La grippe espagnole a donc épargné le petit village de Baie-Johan-Beetz, car le docteur Johan Beetz y a pratiqué le confinement comme stratégie de protection. Ce médecin, aristocrate et sculpteur belge, est arrivé dans ce hameau nord-côtier en 1897 pour fonder un élevage de renards ! Or, lorsque la pandémie de grippe espagnole est déclarée en 1918, le médecin, qui connaissait les techniques de quarantaine et de distanciation physique, a décidé de les appliquer dans la petite communauté. Il a proposé aux villageois d’appliquer toutes les mesures sanitaires qui, plus tôt, ont fait rager des francophones de Montréal pendant la variole de 1885… et la population mondiale d’aujourd’hui en ces temps de pandémie de COVID-19. On raconte que le village qui avait fait confiance au docteur Beetz a été complètement épargné par cette grippe pandémique. L’épidémie de grippe espagnole fera 50 000 victimes au Canada et proche de 15 000 au Québec. Mais Baie-Johan-Beetz n’aurait déploré aucun mort, contrairement aux autres villages de Minganie qui n’avaient pas appliqué de quarantaine.

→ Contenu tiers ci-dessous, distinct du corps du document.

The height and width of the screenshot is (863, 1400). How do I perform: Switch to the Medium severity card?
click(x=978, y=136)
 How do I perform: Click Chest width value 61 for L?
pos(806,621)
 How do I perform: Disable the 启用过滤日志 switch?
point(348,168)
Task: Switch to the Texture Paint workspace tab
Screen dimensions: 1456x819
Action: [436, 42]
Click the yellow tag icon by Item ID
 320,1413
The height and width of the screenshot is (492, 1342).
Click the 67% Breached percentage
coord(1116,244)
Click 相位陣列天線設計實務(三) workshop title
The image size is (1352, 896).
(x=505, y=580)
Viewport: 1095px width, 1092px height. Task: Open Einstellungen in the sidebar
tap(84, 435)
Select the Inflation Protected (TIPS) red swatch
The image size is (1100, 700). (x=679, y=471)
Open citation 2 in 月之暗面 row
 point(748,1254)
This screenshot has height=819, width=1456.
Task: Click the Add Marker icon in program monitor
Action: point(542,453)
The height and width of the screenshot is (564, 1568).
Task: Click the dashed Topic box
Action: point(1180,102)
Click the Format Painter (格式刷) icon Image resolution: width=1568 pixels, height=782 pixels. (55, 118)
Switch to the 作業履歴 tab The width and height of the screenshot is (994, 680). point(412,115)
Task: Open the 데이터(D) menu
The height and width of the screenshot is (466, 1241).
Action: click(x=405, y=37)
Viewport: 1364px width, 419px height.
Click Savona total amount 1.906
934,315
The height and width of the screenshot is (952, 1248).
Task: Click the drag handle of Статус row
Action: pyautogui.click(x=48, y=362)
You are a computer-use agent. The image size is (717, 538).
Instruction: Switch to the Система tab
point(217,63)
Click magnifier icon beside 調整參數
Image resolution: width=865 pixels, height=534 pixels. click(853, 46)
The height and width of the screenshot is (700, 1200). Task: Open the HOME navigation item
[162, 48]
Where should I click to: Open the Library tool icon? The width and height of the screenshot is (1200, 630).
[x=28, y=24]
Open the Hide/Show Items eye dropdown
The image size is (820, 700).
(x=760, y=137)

L’histoire des épidémies est indissociable des boucs émissaires, des théories du complot, des fake news, d’accusations sans nuances de tous les bords et de tous ces comportements qui nous semblent sortir de la fracture sociale engendrée par la COVID-19. Ces clivages qui traversent nos sociétés sont du déjà-vu sous une autre forme. On impute souvent la faute à l’internet, mais ces dérives existaient bien avant l’autoroute électronique, et même avant les autoroutes tout court ! Comme le dirait un adepte des réseaux sociaux, c’est une vieille story. Plus ça change, plus c’est pareil. Je me demande d’ailleurs comment font les historiens qui voient que l’histoire se répète constamment pour ne pas en avoir plein leur dose ?

Pour ceux qui veulent pousser le sujet plus loin, en plus du bouquin de Denis Goulet, il y a aussi le livre de Sonia Shah intitulé Pandémie qui est une autre mine d’or en la matière.